Surgical site infections (SSIs) are an important cause of morbidity following cesarean delivery, particularly in obese patients. Methods to reduce SSIs after cesarean delivery would have an important impact in obese obstetric patients.

Objective

The purpose of this study was to determine whether the Alexis O cesarean delivery retractor, a barrier self-retaining retractor, reduces SSIs and wound disruptions in obese patients undergoing cesarean delivery.

Study Design

This was a randomized controlled trial of obese women (body mass index ≥ 30 kg/m²) undergoing nonemergent cesarean delivery. Patients were randomized to the treatment group (using the Alexis O cesarean delivery retractor) or to the control group (using conventional handheld retractors). The primary outcome was SSI or wound disruption during the 30 day postoperative period. Secondary outcomes included operative time, estimated blood loss, change in hemoglobin, antiemetic use, length of postoperative hospital stay, hospital readmission, and other postoperative complications.

Results

A total of 301 patients were enrolled in the study. One hundred forty-four patients were randomized to the treatment group and 157 to the control group. Baseline characteristics and indications for cesarean delivery were similar between the 2 groups. Median body mass index was 40.1 kg/m². There were no significant differences between the treatment and the control group in the primary outcome of SSI or wound disruption rates at the 30 day assessment (20.6% vs 17.6%, P = .62), during the postoperative inpatient hospitalization or at the 1–2 week postoperative visit.
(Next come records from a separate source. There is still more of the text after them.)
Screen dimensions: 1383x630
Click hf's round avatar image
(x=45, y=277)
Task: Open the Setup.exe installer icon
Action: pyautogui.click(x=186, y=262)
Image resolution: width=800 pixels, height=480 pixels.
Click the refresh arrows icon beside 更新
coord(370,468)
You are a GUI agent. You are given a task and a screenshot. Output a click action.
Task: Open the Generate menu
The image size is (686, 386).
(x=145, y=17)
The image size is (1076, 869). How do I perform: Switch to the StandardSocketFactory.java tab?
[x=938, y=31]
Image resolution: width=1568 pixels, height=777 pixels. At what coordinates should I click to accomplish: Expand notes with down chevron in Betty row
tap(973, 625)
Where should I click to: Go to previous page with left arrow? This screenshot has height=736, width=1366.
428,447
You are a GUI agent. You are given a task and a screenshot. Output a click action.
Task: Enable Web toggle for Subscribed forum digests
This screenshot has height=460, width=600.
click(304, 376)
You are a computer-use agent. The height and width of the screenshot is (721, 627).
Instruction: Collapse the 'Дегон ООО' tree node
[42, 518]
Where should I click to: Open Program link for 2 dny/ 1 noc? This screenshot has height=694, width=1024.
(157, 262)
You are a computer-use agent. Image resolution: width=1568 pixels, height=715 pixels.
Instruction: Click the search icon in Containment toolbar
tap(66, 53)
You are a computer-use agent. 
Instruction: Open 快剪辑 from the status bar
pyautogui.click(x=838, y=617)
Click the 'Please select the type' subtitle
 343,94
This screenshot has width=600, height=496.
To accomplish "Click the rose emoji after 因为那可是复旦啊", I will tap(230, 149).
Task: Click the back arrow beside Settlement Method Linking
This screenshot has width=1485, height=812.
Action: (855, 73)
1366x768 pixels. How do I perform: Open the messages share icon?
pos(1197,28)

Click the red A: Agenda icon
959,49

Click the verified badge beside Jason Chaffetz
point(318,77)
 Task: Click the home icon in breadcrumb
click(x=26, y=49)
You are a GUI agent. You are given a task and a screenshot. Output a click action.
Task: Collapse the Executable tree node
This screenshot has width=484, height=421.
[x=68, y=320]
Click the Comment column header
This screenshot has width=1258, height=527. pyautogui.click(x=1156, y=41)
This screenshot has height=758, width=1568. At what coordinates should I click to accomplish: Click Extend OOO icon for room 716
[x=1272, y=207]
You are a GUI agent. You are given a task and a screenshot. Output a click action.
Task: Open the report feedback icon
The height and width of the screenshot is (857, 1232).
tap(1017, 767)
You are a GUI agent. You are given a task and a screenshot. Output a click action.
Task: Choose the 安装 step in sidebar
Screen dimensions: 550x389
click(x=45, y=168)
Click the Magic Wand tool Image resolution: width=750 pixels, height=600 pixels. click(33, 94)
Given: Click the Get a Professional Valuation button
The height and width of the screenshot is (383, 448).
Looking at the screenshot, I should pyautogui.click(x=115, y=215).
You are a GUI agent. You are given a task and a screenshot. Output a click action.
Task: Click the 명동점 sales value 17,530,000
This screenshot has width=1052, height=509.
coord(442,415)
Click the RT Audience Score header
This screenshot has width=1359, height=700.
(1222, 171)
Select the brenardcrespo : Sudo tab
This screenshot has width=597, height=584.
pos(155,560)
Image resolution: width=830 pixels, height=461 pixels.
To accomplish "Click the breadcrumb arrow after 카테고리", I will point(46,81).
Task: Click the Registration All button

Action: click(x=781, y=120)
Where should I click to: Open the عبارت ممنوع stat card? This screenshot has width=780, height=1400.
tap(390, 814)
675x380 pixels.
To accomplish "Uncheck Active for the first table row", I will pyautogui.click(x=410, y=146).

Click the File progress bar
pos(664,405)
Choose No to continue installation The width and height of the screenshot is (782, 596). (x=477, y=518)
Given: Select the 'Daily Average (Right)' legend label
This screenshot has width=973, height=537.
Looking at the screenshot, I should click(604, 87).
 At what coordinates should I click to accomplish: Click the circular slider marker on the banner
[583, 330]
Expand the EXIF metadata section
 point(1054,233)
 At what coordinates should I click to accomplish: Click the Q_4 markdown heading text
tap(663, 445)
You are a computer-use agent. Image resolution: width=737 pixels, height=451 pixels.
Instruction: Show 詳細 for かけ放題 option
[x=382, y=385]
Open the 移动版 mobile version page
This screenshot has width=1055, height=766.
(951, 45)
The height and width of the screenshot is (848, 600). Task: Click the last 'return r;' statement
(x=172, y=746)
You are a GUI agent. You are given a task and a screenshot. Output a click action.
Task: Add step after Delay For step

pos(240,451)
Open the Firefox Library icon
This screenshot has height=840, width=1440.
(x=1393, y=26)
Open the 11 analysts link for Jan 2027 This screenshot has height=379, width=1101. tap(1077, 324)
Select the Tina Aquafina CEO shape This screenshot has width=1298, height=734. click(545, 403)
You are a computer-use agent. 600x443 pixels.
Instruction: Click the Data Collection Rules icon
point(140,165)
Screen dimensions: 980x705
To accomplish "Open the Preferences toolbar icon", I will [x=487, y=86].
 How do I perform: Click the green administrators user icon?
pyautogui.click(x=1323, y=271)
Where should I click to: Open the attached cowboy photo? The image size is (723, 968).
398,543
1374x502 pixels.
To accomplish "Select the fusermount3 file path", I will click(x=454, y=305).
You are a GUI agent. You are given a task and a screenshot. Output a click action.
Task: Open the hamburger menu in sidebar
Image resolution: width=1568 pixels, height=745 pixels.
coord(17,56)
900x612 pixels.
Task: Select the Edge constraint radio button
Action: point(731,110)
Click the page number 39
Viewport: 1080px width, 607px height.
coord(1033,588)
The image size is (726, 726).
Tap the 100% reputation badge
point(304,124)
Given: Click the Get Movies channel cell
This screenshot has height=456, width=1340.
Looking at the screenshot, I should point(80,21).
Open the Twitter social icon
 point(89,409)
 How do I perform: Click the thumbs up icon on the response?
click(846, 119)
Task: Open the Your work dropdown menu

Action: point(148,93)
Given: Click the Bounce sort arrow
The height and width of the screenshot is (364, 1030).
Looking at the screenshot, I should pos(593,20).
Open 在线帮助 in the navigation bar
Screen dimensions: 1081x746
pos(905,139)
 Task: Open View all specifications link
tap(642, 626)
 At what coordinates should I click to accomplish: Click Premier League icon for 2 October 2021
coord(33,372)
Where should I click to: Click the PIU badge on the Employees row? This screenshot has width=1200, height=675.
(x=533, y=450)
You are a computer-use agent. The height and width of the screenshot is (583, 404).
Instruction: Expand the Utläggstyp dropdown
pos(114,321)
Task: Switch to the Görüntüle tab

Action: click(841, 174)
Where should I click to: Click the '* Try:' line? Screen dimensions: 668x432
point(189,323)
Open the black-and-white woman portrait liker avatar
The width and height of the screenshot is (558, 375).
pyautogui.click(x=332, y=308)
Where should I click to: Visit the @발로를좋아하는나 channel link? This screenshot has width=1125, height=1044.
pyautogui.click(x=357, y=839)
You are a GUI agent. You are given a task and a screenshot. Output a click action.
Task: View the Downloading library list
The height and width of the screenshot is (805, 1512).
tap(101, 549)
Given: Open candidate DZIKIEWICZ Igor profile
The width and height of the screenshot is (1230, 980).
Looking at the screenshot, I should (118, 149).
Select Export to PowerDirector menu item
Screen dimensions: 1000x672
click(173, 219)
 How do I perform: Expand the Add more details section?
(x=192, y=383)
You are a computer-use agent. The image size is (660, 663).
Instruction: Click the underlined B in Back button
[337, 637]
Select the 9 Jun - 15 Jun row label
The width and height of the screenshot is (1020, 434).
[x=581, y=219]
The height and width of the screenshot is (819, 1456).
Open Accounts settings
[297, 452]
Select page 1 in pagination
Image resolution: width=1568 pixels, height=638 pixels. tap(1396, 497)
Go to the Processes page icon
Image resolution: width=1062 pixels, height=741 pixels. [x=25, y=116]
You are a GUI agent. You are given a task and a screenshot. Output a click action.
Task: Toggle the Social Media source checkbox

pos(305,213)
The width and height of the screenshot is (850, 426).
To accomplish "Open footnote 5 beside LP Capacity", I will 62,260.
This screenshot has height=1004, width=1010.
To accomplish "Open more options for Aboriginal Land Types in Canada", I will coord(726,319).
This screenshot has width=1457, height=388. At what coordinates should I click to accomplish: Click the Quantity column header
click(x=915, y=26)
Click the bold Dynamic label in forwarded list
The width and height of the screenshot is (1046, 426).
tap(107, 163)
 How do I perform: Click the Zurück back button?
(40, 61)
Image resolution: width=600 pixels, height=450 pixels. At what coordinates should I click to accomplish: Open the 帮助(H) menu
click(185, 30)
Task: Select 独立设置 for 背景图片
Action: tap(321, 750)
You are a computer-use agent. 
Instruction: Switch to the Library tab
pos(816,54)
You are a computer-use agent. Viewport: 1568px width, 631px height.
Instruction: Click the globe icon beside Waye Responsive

There were also no differences in the primary outcome when adjusting for obesity class or thickness of the subcuticular layer. Patients in the treatment group had lower rates of uterine exteriorization (54.3% vs 87.3%, P < .001), but there were no differences in all other outcomes.

Conclusion

Use of the Alexis retractor in cesarean delivery deliveries did not decrease SSI or wound disruption rates in an obese population. Its use as a retractor should be left to the discretion of the surgeon and clinical circumstances.